Supplied material ->

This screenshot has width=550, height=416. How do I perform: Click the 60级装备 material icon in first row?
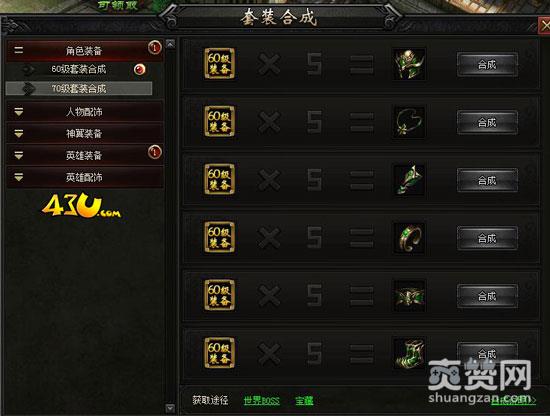(x=220, y=63)
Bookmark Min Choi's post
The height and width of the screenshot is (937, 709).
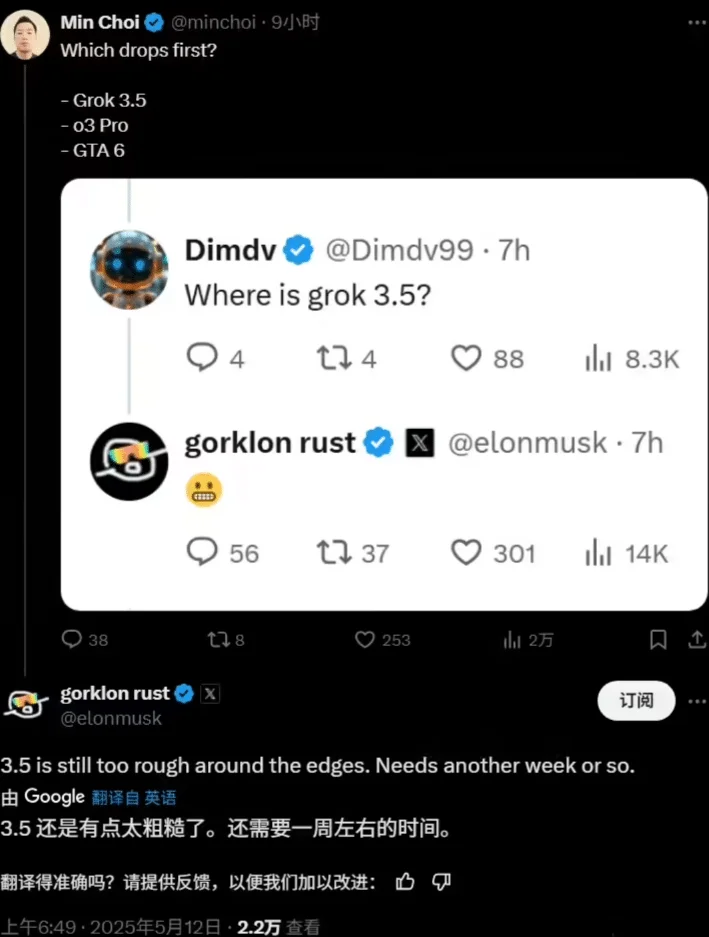[x=658, y=639]
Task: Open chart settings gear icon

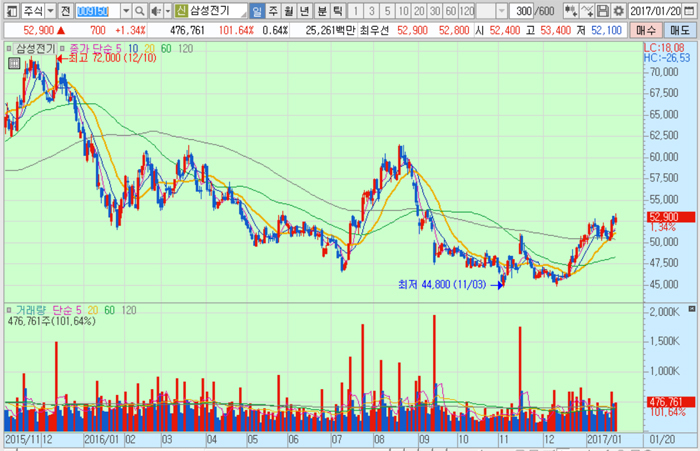Action: 617,11
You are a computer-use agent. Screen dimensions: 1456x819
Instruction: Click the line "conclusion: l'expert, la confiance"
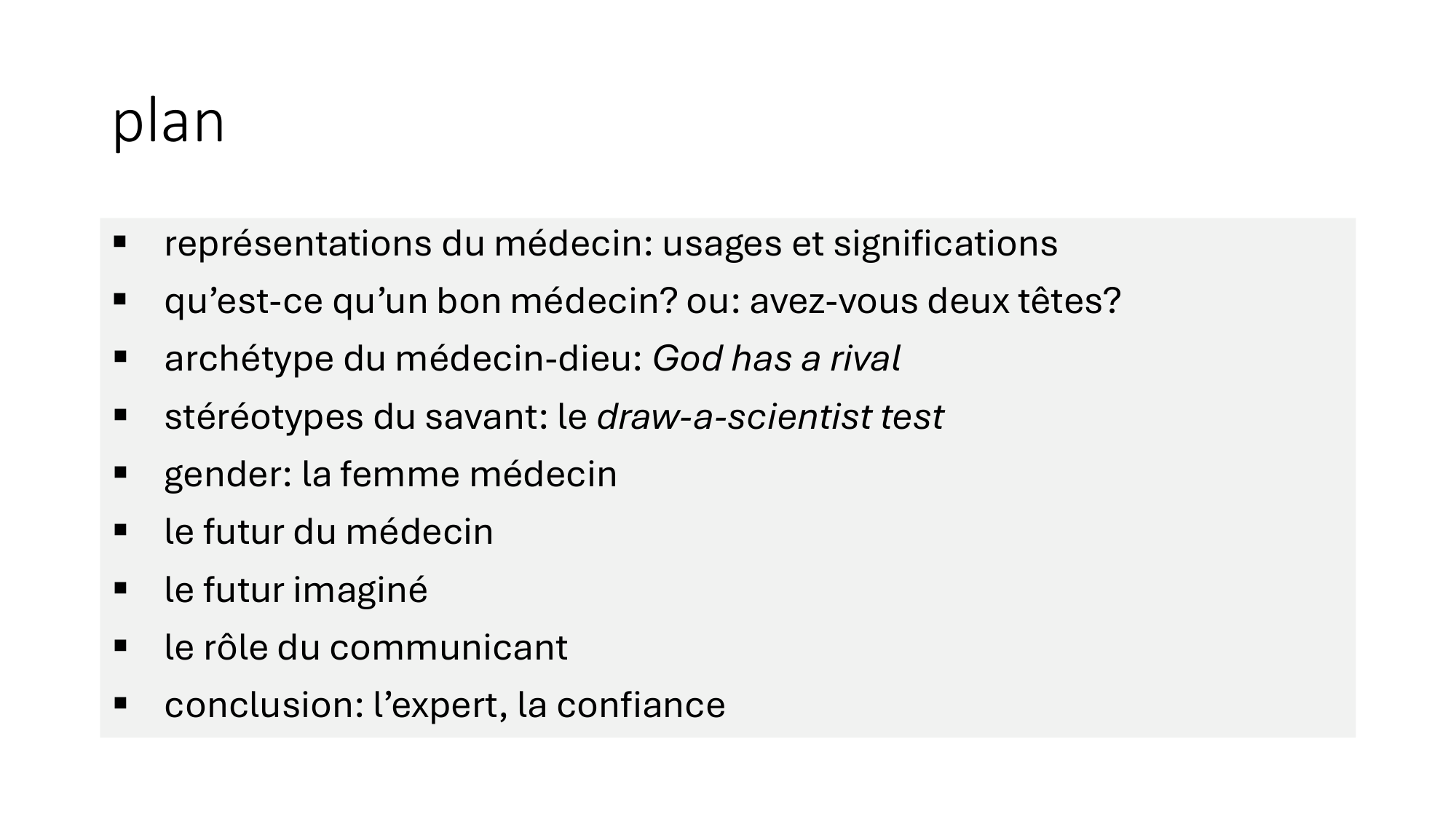click(x=444, y=705)
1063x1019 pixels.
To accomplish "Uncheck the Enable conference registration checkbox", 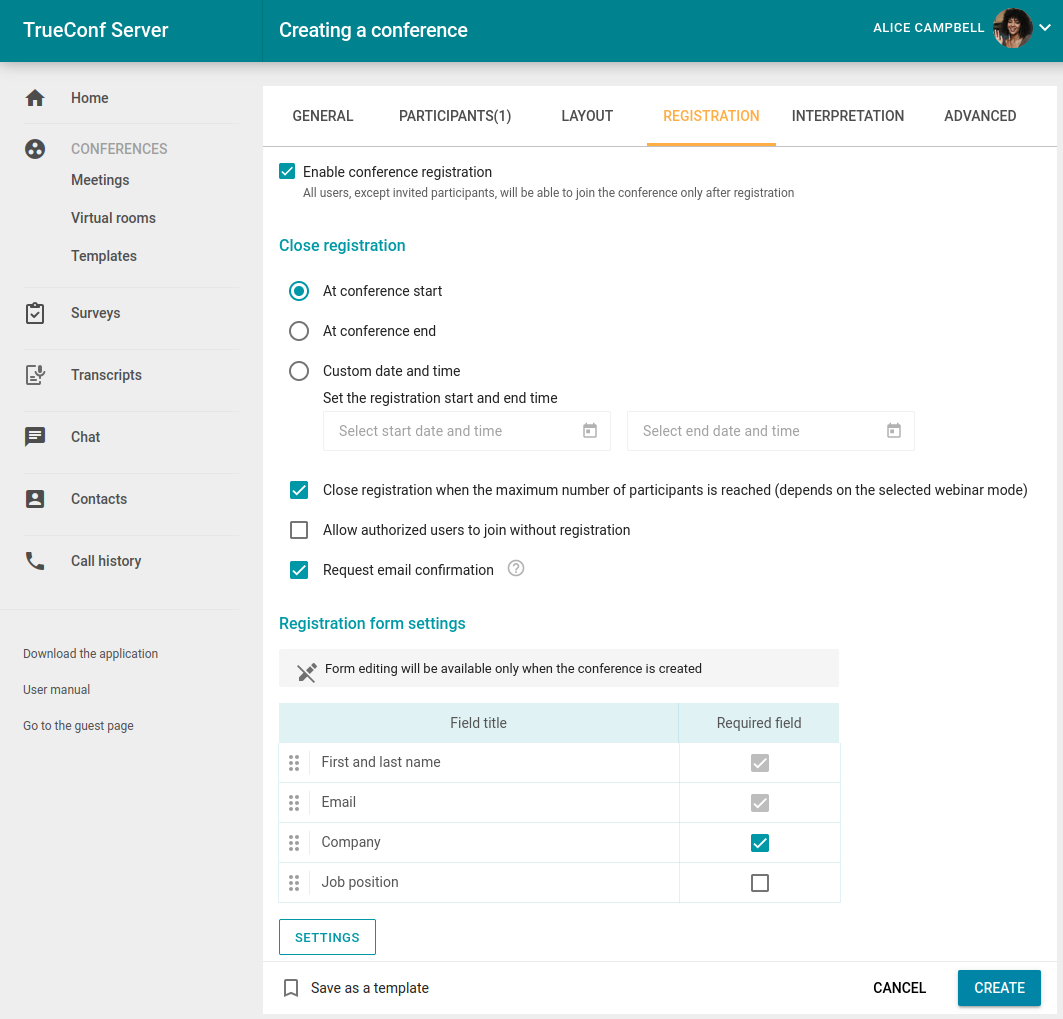I will pyautogui.click(x=288, y=172).
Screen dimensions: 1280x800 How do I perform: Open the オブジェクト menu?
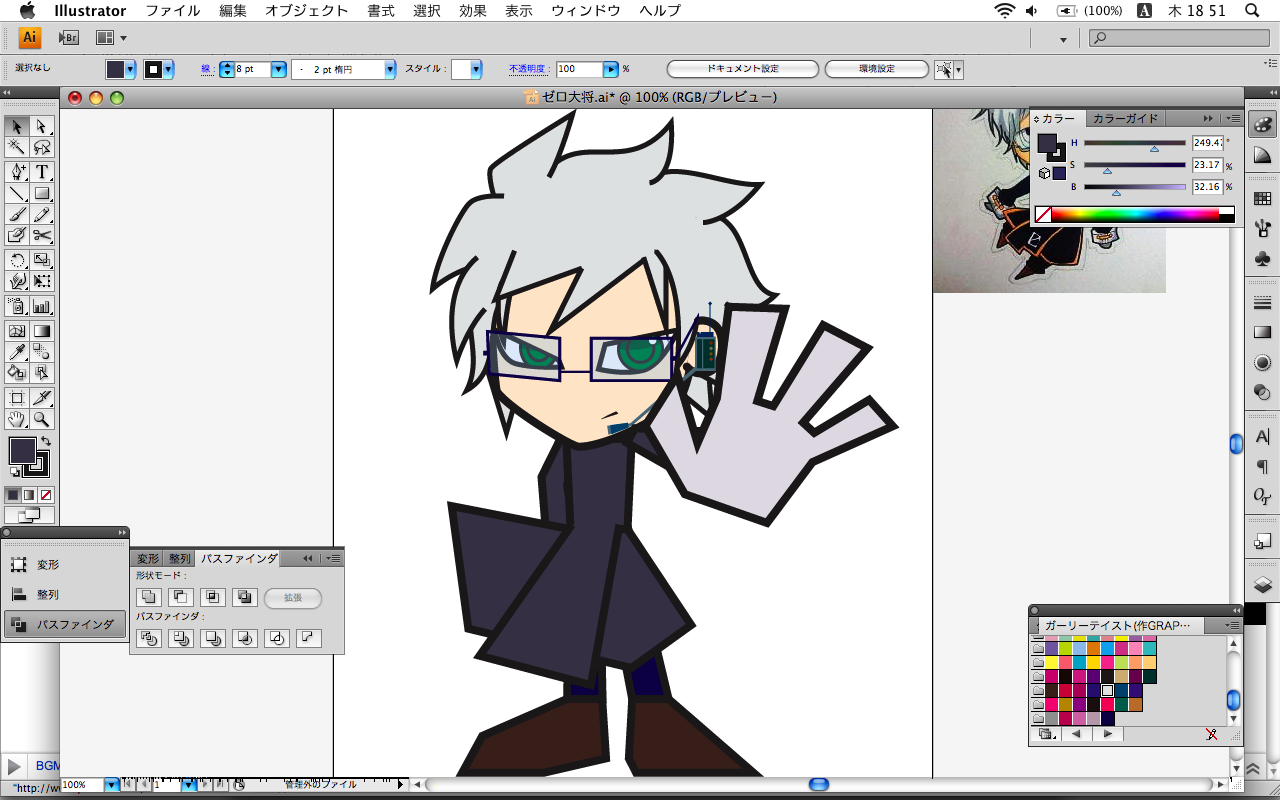point(306,11)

Instructions to follow -> Could you repeat exactly the lines from the first one of the records above through the line containing "You are a computer-use", leaving out any pictures?

Reply to the exercise ->
This screenshot has width=550, height=416. How do I perform: Click the 60级装备 material icon in first row?
(x=220, y=63)
Bookmark Min Choi's post
The height and width of the screenshot is (937, 709).
[x=658, y=639]
Task: Open chart settings gear icon

Action: 617,11
You are a computer-use agent. Screen dimensions: 1456x819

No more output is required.